ABOUT THIS TASK:
Only the lines from the start of the data through the one containing "You are a computer-use agent. The height" belong in your answer; return them exactly.

Saved data entries:

Start of Block

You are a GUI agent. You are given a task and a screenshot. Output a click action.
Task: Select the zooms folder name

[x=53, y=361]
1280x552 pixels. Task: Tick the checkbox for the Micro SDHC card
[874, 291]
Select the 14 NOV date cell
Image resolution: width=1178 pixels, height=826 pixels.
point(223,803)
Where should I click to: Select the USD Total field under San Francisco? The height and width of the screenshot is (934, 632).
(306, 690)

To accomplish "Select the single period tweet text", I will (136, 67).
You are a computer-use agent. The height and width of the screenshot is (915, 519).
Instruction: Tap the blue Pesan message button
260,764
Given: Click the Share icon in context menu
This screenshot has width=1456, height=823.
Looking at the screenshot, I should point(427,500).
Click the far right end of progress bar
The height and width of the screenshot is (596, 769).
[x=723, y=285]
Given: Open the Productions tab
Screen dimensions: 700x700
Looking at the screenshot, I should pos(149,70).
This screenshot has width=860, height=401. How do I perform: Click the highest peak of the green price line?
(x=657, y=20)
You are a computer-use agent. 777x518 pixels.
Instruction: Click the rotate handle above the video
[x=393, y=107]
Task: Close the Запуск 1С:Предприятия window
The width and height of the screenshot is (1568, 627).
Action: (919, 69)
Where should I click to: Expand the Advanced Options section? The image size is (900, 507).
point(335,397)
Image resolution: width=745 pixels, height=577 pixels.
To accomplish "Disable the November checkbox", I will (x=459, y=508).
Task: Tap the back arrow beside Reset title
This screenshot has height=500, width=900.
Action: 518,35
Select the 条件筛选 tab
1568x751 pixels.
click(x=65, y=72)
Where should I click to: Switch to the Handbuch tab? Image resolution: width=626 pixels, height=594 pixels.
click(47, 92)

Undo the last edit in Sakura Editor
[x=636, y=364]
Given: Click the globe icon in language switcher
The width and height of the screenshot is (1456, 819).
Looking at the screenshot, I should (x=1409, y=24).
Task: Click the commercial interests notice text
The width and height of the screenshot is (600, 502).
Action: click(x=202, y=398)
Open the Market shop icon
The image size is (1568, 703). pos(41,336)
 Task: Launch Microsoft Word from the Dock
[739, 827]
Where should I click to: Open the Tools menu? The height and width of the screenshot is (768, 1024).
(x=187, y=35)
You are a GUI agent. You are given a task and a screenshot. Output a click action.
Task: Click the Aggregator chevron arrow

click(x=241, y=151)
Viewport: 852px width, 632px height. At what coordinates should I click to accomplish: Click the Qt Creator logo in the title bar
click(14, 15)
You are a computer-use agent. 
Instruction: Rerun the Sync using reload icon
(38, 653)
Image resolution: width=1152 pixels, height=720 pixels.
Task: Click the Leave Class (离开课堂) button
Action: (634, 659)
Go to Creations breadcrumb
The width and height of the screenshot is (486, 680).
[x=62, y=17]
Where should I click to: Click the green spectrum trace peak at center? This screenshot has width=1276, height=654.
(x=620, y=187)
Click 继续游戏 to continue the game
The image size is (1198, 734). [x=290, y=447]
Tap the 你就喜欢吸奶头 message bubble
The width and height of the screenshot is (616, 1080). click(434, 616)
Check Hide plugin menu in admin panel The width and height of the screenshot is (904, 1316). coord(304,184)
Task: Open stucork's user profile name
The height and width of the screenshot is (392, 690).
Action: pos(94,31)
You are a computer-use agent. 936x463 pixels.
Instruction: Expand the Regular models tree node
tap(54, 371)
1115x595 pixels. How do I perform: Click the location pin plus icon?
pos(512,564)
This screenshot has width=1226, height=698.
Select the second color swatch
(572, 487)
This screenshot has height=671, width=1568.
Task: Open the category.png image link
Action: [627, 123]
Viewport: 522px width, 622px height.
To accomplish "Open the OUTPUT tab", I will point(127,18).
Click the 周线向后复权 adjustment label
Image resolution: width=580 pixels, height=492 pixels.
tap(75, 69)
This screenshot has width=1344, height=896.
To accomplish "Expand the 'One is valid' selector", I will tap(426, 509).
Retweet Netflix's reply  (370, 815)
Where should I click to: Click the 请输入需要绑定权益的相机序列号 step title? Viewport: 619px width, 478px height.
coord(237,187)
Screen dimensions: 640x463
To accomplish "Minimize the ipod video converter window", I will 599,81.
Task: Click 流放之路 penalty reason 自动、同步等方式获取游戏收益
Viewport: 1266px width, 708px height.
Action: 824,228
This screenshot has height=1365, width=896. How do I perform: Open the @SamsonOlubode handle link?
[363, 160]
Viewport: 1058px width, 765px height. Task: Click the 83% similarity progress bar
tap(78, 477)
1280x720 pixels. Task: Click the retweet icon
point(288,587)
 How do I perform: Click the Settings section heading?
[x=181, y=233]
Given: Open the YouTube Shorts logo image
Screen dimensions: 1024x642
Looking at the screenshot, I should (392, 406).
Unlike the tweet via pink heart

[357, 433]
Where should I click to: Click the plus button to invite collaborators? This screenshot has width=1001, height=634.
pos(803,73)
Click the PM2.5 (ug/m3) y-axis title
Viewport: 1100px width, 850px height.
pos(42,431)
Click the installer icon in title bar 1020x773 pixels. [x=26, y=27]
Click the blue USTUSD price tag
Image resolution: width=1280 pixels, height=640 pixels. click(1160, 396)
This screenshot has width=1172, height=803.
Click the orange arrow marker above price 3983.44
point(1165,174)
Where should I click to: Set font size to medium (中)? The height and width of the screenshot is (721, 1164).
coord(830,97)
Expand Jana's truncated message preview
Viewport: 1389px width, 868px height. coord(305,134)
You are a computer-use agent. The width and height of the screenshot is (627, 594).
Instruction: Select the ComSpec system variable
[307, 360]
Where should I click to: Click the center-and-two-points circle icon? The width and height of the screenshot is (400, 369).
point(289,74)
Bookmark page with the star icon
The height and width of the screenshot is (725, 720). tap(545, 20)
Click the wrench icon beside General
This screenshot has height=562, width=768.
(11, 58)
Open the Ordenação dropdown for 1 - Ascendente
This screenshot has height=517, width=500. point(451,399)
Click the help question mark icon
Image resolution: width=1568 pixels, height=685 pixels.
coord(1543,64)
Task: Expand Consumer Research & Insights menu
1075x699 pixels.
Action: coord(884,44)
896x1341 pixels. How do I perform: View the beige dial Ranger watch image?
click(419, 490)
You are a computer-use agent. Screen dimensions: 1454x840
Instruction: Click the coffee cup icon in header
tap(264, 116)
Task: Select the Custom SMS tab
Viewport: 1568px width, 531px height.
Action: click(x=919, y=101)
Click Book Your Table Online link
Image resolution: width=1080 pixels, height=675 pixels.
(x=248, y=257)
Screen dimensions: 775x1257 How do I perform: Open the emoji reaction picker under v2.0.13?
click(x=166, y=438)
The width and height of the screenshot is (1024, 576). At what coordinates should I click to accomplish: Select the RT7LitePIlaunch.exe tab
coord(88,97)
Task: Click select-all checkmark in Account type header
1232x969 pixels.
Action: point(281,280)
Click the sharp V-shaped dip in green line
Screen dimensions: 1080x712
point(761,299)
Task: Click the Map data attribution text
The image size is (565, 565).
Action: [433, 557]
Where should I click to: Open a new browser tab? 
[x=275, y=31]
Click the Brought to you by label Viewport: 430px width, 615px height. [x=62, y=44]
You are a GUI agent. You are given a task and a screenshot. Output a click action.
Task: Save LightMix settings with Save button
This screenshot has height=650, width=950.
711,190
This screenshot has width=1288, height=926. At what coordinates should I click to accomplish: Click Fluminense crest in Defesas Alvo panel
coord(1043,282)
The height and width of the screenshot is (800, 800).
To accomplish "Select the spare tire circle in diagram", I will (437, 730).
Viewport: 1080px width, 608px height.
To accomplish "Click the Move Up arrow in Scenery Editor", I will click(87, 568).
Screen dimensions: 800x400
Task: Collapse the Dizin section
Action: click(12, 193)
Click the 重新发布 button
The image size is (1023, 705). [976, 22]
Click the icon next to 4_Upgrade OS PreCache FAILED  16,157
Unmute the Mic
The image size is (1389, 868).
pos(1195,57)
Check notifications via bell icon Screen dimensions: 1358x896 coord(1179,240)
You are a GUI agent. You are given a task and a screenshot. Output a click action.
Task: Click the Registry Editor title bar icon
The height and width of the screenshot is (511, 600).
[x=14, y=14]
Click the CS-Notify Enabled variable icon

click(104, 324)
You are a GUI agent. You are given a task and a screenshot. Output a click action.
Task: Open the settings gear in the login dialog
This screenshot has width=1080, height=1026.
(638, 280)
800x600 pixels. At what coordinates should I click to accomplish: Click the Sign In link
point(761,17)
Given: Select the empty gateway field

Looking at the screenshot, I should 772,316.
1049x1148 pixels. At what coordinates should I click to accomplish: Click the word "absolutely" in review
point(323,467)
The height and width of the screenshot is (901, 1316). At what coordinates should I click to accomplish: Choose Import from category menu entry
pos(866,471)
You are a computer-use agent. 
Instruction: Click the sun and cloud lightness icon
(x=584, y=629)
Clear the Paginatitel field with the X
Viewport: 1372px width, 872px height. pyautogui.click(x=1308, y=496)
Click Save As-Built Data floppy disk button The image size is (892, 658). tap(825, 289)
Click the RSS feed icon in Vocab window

End of Block

REPLY:
You are a GUI agent. You are given a task and a screenshot. Output a click action.
Task: Select the zooms folder name

[x=53, y=361]
1280x552 pixels. Task: Tick the checkbox for the Micro SDHC card
[874, 291]
Select the 14 NOV date cell
Image resolution: width=1178 pixels, height=826 pixels.
point(223,803)
Where should I click to: Select the USD Total field under San Francisco? The height and width of the screenshot is (934, 632).
(306, 690)

To accomplish "Select the single period tweet text", I will (136, 67).
You are a computer-use agent. The height and width of the screenshot is (915, 519).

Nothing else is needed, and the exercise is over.